A familiar HTC design element is also present here and that’s the textured power button located on the right hand side. Many recent HTC devices have this and I’m glad to see that it’s present here too. The textured button makes it much easier to distinguish the power button from the volume buttons allowing your thumb to find it much quicker.

HTC Bolt

Other Interesting Bits

Fans of expandable memory will be happy to hear that it’s still present here in the HTC Bolt and can accommodate up to 2TB of extra memory. While the phone itself has 32gb built in, more storage space is always better. I know there are some modern devices out there that don’t have expandable memory so it’s a welcome feature with the HTC Bolt.

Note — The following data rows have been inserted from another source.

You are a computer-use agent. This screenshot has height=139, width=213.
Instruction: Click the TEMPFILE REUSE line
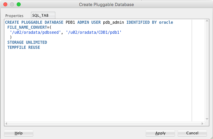(x=23, y=47)
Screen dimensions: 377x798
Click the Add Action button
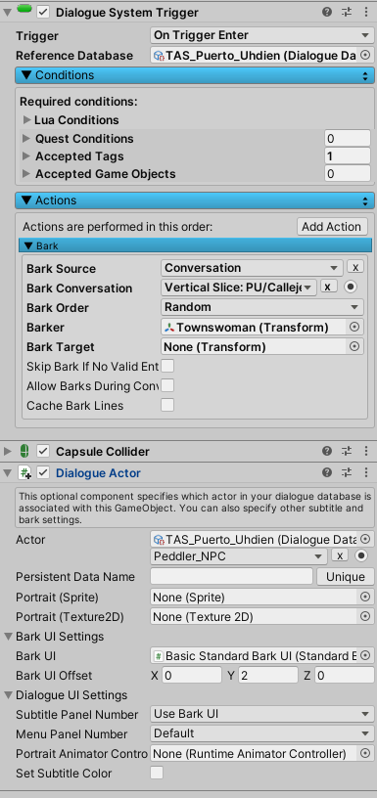click(x=332, y=227)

I’ll touch on the camera bit here as more than likely, there will be a separate post about it later. The rear camera on the HTC bolt is a 16MP unit that includes Optical Image Stabilization and can also record video in 4K resolution. The camera also boasts ultra-fast autofocus of 0.3s with Phase Detection Auto Focus.

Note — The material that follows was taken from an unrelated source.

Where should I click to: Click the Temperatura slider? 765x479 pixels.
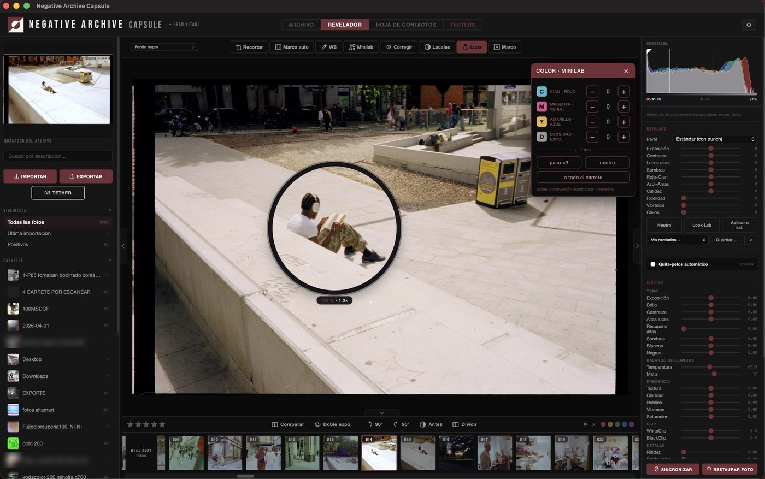[710, 367]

The front is no slouch either and is a 8MP unit with auto HDR. It even has a super-wide panorama mode and integrated screen flash.

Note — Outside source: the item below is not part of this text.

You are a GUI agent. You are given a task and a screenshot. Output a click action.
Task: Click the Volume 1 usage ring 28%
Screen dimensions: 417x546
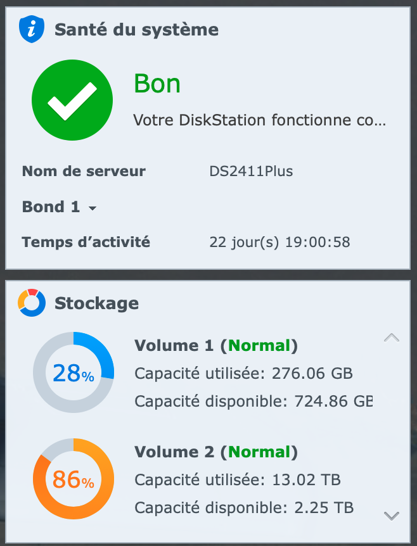coord(74,373)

The battery in the HTC Bolt is a 3200mAh unit that is the same size as what is found on the LG V20. It’s not a tiny battery, but it isn’t huge either. You can get a decent days worth of usage from it, although using certain apps or games will drain it fairly quickly. Luckily the HTC Bolt features Qualcomm Quick Charge 2.0 technology for fast charging.

Lastly, the HTC Bolt features HTC BoomSound Adaptive Audio, which scans your ears and the ambient noise around you to adjust audio output to suit your personal hearing capabilities. Not only that, it includes Hi-Res audio that delivers 24-bit sounds for that extra bit of oomph.

HTC Bolt

What’s Missing

While the HTC Bolt may look like a larger HTC 10 with pretty much all the same hardware features including the new USB-C port, it’s missing something. That’s right, there is no 3.5mm audio jack here meaning if you want to use headphones, you’ll need to either go the wireless route or get some new USB-C headphones. Luckily, the HTC Bolt includes a pair of HTC branded USB-C earphones for you to use.

It doesn’t matter to me much though as I’ve gone pretty much wireless with all my headphones and haven’t used the aux jack on any of my devices in a long time.

However, I do believe you will have to use the USB-C headphones if you want to make use of HTC BoomSound Adaptive Audio and the Hi-Res 24-bit mode.

HTC Bolt

Final Thoughts

As far as hardware is concerned, the HTC Bolt is a very well built device. It’s solid and the all aluminum and glass build gives the phone a very premium feel. I like the small evolutionary feel of the device and while it’s very similar to the HTC 10, it’s slightly larger but still manageable. I like the flatter back too and somehow HTC has made this phone thinner while still being larger.

The only thing hardware related that some may not like is the fact that the HTC Bolt is running a slightly older Snapdragon 810 processor instead of an 820 or 821. I haven’t quite put the HTC Bolt through its software paces yet so only time will tell if this will affect performance much.

For the most part though, I am impressed with the dive overall. It’s a great looking device and if you’re on Sprint, you may want to give it a look.